Saturday, January 8, 2011

L'EXTERMINATION PROGRAMMEE DU PEUPLE HAITIEN

L’extermination programmée du peuple haïtien
Joel LEON

La journée du 28 novembre dernier vient d’illustrer en lettres majuscules le degré de putréfaction du mal dont souffre le pays. Définitivement, rien ne marche pour le système en place, en décomposition. Dans les annales historiques des élections en Haïti, aucun processus n’a été plus scandaleux que celui du 28 novembre, jamais. Et pourtant, 29 millions de dollars américains avaient été mobilisés pour réaliser cette mascarade. S’agit-il du « mal de René » qui frappe les élites haïtiennes ou de l’extermination programmée de tout un peuple ?

En observant l’acharnement avec lequel l’Internationale s’était lancée dans l’organisation des dernières élections haïtiennes laisse la porte ouverte à toutes sortes d’interprétations. Tout observateur lucide avait mis l’Internationale en garde contre l’organisation prématurée de ces joutes, parce qu’elles allaient conduire le pays vers une crise politique sans pareille. De façon obstinée, sourde elle a lancé le pays dans cette aventure sans issue, et voilà maintenant qu’on a eu des émeutes occasionnant plusieurs morts et transformant le pays en un baril de poudre prêt à sauter à n’importe quel moment. L’Haïtien est très pessimiste par rapport à l’avenir de son pays. Les promesses non tenues, les rendez-vous manqués et la mauvaise presse accablent les esprits les plus positifs. Nous sommes à moins d’un mois du 12 Janvier 2011, soit un an après le séisme, la situation générale n’a pas changé d’un iota.
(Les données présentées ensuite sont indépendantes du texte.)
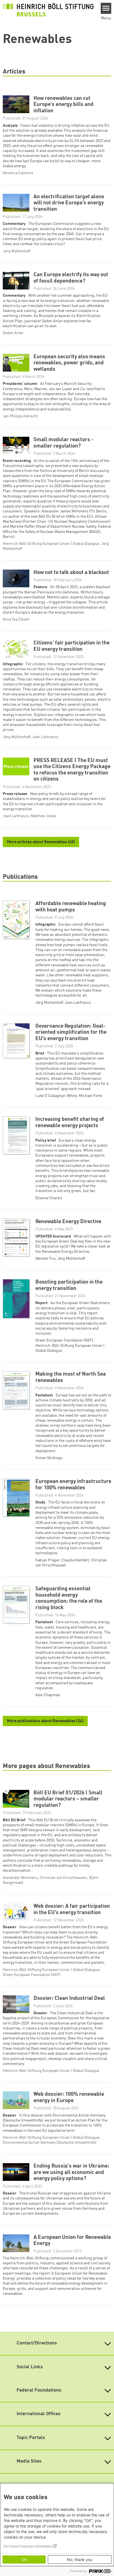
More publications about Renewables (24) (45, 1721)
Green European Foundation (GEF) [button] (64, 1340)
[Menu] (106, 8)
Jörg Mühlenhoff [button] (49, 1003)
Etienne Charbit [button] (48, 1198)
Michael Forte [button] (90, 1096)
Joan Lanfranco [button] (78, 1003)
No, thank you (79, 2559)
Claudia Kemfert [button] (75, 1560)
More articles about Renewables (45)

Les réunions internationales se succèdent dans toutes les capitales du monde, les appels à l’aide de l’ONU se multiplient, les manifestations de bonne volonté s’accumulent…mais où sont passées les actions concrètes promises par Barak Obama et autres maîtres du monde ? Le peuple se meurt et vit son chemin de croix quotidiennement et en silence, parce qu’il n’a plus de voix et il est trop faible pour crier secours. Voilà le décor presqu’un an après le 12 janvier 2010.

Est-ce une extermination programmée du peuple d’Haïti ?

Donc, le décor actuel tel que décrit plus haut n’est pas susceptible de s’améliorer. Toutefois, l’indécence reste toujours inacceptable dans un monde dit « civilisé ». D’abord l’obstination des dirigeants internationaux et de leurs valets locaux à organiser des élections dans un contexte pareil peut être interprétée comme un cynisme rare de la part des hommes se réclamant du Christ. Il était prévisible par tout esprit sain que ces élections allaient être un fiasco total, n’empêche que les dirigeants poursuivaient son organisation. De ce fait, il y a lieu de considérer les responsables, d’abord, les valets locaux.

Ils ont à leur tête le président René Préval, qui, d’après les documents rendus publics par « Wikileaks », visitait très souvent un bar à Petion-ville pour consommer avidement de l’alcool, à en croire les révélations de Mme Janet Sanderson, ancienne ambassadrice des Etats-Unis en Haïti. Les vieilles habitudes ont la vie dure. En d’autres termes, la capacité de Preval à prendre des décisions responsables allant dans le sens des intérêts du pays est assurément sévèrement affectée par l’usage abusif de la dive bouteille.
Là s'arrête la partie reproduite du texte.